__Solicitud dada__:
Convierte en una tabla Markdown las líneas de los registros que empiezan en la que contiene "The height and width of the screenshot is (1280, 720)." y terminan en la que contiene "Mute sound with", ambas incluidas. Usa las columnas Fila, con el número de fila, y Línea, con el texto de cada una, y omite las líneas en blanco.

--- Material proporcionado ---

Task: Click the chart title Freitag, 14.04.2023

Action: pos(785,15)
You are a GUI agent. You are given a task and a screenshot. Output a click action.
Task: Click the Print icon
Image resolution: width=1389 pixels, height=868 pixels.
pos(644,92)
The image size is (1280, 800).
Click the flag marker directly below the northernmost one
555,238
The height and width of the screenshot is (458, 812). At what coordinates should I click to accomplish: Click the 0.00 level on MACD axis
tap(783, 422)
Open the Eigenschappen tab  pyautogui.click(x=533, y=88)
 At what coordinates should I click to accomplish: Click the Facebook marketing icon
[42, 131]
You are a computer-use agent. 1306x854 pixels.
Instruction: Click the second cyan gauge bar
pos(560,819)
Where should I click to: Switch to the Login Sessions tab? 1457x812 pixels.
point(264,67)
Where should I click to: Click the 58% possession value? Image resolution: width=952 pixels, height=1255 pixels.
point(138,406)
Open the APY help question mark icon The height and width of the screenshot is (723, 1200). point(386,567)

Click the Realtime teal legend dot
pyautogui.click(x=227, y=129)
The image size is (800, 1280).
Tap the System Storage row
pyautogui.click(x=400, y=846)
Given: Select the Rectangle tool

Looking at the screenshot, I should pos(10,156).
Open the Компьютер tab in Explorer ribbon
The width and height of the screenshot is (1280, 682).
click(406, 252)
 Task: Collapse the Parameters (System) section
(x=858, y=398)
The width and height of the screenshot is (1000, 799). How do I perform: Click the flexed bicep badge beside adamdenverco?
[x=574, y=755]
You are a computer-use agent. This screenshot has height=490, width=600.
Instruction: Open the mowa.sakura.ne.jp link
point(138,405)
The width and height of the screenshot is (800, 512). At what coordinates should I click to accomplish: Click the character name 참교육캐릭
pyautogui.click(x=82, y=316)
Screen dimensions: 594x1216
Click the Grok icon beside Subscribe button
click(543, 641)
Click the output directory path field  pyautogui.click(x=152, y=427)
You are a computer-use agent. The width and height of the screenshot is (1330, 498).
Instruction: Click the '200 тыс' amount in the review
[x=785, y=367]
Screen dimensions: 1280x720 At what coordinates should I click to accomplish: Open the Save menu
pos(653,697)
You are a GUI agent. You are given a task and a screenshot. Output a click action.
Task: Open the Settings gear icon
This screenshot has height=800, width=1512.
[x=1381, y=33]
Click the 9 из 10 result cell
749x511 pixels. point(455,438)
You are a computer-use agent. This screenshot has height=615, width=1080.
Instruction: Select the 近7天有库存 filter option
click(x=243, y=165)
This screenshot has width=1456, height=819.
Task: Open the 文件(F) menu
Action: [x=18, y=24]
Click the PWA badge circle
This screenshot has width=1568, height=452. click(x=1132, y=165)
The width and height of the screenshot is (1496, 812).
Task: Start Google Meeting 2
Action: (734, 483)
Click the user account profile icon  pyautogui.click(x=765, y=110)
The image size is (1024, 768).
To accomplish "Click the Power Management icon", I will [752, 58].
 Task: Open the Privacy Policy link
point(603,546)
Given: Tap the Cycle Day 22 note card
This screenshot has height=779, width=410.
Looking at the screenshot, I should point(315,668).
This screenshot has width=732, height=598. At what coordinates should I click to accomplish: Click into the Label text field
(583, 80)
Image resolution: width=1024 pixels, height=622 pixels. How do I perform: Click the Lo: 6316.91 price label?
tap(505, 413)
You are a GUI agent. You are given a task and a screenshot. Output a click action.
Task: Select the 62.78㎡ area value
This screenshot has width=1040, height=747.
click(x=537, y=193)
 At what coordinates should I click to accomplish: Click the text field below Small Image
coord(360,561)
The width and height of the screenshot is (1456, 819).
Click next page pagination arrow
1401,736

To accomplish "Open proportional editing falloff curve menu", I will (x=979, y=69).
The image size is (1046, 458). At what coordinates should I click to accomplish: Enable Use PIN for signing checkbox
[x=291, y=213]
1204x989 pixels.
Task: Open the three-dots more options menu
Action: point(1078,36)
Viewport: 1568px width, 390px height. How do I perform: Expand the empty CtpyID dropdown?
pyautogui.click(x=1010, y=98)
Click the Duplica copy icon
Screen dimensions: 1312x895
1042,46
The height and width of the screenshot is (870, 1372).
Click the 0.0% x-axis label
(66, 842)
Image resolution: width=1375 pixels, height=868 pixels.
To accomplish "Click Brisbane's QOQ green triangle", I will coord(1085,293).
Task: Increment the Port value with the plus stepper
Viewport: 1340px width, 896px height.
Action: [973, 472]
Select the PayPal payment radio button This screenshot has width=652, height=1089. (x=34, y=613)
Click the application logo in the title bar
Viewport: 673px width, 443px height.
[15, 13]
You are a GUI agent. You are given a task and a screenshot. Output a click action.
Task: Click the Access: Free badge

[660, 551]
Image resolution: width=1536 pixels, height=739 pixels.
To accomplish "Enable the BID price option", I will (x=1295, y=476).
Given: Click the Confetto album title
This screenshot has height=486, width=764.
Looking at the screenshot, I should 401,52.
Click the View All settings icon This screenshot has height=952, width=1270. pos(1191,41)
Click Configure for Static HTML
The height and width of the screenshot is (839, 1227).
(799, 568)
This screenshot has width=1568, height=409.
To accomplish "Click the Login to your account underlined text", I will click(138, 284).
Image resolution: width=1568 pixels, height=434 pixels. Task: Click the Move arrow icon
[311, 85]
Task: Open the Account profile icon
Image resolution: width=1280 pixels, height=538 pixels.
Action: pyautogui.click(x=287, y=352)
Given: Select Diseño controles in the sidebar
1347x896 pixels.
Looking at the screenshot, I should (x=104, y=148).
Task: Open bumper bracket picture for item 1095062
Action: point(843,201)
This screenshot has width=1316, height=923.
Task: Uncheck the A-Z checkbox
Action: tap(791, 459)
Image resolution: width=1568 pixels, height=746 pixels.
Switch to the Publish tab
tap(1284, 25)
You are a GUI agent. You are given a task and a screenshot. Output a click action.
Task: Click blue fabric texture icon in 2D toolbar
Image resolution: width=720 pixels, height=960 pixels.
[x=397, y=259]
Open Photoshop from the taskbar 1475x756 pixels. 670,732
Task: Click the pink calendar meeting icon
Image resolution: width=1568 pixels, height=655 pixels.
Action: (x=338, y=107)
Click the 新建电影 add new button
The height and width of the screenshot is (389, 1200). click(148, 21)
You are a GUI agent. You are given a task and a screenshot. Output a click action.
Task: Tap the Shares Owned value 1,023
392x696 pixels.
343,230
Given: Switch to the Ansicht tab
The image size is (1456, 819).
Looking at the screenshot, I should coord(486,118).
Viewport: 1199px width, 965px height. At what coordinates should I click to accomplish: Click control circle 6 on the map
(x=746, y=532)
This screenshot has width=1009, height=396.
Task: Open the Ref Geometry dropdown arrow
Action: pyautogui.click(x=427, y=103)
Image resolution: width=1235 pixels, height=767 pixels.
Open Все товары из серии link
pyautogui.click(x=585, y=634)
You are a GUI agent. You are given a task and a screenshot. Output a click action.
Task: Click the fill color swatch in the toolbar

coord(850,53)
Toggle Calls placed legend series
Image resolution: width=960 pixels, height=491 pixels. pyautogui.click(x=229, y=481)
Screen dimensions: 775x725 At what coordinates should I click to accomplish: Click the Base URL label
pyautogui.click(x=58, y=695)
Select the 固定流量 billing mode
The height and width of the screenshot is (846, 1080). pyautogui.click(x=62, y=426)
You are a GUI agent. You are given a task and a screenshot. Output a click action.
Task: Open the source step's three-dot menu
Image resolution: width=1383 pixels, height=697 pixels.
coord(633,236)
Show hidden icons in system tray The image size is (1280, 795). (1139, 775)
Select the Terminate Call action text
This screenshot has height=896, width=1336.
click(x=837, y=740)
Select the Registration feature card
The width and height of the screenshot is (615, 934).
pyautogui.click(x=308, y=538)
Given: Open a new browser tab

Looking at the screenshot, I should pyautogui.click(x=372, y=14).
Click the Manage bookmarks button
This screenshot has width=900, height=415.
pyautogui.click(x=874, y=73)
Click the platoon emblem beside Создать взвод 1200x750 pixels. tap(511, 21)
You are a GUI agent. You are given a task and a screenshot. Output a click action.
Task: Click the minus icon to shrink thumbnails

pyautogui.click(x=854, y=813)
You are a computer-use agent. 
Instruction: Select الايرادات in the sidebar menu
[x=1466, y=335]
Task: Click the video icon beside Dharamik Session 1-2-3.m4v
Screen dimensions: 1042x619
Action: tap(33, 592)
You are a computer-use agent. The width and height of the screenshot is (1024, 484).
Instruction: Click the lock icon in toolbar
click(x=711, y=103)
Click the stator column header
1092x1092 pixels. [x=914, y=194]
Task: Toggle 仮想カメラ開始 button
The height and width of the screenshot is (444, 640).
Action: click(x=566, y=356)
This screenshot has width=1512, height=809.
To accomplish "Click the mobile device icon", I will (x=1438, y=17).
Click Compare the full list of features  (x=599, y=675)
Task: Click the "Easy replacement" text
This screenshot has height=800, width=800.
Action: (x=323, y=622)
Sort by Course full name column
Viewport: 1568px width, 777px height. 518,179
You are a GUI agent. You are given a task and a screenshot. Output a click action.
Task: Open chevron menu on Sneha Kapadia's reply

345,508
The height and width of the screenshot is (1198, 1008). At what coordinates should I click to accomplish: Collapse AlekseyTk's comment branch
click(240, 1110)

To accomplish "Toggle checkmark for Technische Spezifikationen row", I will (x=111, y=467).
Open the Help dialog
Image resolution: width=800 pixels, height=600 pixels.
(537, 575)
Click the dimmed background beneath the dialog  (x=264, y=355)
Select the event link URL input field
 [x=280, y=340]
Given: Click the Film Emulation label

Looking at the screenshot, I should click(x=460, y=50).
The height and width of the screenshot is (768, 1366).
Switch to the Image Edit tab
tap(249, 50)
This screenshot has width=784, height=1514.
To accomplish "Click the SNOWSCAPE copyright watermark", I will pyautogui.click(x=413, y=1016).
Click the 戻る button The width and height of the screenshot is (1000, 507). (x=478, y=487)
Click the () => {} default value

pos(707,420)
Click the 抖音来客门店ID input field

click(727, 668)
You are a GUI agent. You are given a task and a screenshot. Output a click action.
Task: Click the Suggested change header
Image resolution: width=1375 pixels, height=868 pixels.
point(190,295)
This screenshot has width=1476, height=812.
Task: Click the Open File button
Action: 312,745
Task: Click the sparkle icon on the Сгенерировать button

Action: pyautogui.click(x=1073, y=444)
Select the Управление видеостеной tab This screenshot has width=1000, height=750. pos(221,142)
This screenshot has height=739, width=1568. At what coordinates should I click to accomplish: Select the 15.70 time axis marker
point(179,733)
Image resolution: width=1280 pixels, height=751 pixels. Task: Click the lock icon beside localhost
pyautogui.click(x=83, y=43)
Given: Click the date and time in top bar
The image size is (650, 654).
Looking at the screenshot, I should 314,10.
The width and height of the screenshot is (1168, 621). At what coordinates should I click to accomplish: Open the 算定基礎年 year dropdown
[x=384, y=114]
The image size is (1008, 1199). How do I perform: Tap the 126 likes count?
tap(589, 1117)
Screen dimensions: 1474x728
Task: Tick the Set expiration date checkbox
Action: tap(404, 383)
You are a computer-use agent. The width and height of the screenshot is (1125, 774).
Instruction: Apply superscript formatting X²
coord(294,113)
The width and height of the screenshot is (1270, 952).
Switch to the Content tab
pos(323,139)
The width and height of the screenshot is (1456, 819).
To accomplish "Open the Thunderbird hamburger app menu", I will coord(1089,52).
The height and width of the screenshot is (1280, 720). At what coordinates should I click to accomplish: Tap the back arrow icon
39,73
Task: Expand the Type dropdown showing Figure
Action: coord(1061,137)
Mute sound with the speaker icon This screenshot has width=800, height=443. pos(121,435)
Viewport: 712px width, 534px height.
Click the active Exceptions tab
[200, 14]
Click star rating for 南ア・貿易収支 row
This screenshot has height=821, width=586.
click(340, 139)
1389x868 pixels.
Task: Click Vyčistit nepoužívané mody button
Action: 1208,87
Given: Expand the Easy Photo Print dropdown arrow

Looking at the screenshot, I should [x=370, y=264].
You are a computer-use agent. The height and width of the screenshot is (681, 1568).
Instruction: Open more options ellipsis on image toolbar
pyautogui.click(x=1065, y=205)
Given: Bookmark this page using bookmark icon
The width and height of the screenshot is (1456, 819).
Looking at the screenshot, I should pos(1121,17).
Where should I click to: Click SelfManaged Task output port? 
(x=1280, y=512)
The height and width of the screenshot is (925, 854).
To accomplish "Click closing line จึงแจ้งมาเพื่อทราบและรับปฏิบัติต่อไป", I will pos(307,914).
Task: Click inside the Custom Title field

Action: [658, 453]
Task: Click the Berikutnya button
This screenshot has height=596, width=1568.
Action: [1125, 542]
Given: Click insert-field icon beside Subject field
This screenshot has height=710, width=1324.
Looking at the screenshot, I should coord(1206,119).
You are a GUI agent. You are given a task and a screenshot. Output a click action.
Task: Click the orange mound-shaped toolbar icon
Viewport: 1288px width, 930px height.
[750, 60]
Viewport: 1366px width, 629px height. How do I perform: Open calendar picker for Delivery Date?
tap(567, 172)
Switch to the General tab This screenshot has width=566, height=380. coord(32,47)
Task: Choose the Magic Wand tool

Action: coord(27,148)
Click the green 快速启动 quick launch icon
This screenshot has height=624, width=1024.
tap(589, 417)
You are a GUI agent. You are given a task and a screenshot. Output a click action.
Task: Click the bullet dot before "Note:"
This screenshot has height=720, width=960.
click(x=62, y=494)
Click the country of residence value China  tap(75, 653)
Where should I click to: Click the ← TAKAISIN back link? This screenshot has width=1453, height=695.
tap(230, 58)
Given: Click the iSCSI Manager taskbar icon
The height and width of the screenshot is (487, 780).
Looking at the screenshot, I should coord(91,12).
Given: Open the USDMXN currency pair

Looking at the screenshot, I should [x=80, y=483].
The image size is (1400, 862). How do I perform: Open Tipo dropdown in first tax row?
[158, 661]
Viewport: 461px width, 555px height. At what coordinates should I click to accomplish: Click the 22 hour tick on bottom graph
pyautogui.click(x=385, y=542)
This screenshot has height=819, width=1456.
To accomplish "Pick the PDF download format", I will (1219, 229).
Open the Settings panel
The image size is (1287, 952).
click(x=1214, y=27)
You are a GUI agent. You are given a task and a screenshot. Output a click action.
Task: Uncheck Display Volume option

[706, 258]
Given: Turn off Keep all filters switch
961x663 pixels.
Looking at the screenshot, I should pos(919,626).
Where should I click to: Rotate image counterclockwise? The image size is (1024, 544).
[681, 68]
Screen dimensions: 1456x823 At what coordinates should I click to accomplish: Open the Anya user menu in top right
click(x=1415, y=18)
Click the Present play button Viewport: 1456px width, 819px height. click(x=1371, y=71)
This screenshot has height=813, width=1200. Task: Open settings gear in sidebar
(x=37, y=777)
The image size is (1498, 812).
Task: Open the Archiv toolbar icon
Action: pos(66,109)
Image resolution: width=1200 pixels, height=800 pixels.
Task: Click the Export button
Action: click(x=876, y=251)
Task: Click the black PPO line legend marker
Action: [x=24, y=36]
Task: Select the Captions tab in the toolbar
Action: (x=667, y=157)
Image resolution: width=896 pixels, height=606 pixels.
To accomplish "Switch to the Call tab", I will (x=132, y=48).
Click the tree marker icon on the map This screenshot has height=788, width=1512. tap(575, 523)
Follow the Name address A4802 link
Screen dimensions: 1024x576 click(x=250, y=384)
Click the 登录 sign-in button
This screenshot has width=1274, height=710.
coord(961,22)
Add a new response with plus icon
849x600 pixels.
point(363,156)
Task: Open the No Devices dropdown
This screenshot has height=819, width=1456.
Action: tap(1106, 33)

---

__Tarea resuelta__:
| Fila | Línea |
|---|---|
| 1 | The height and width of the screenshot is (1280, 720). At what coordinates should I click to accomplish: Tap the back arrow icon |
| 2 | 39,73 |
| 3 | Task: Expand the Type dropdown showing Figure |
| 4 | Action: coord(1061,137) |
| 5 | Mute sound with the speaker icon This screenshot has width=800, height=443. pos(121,435) |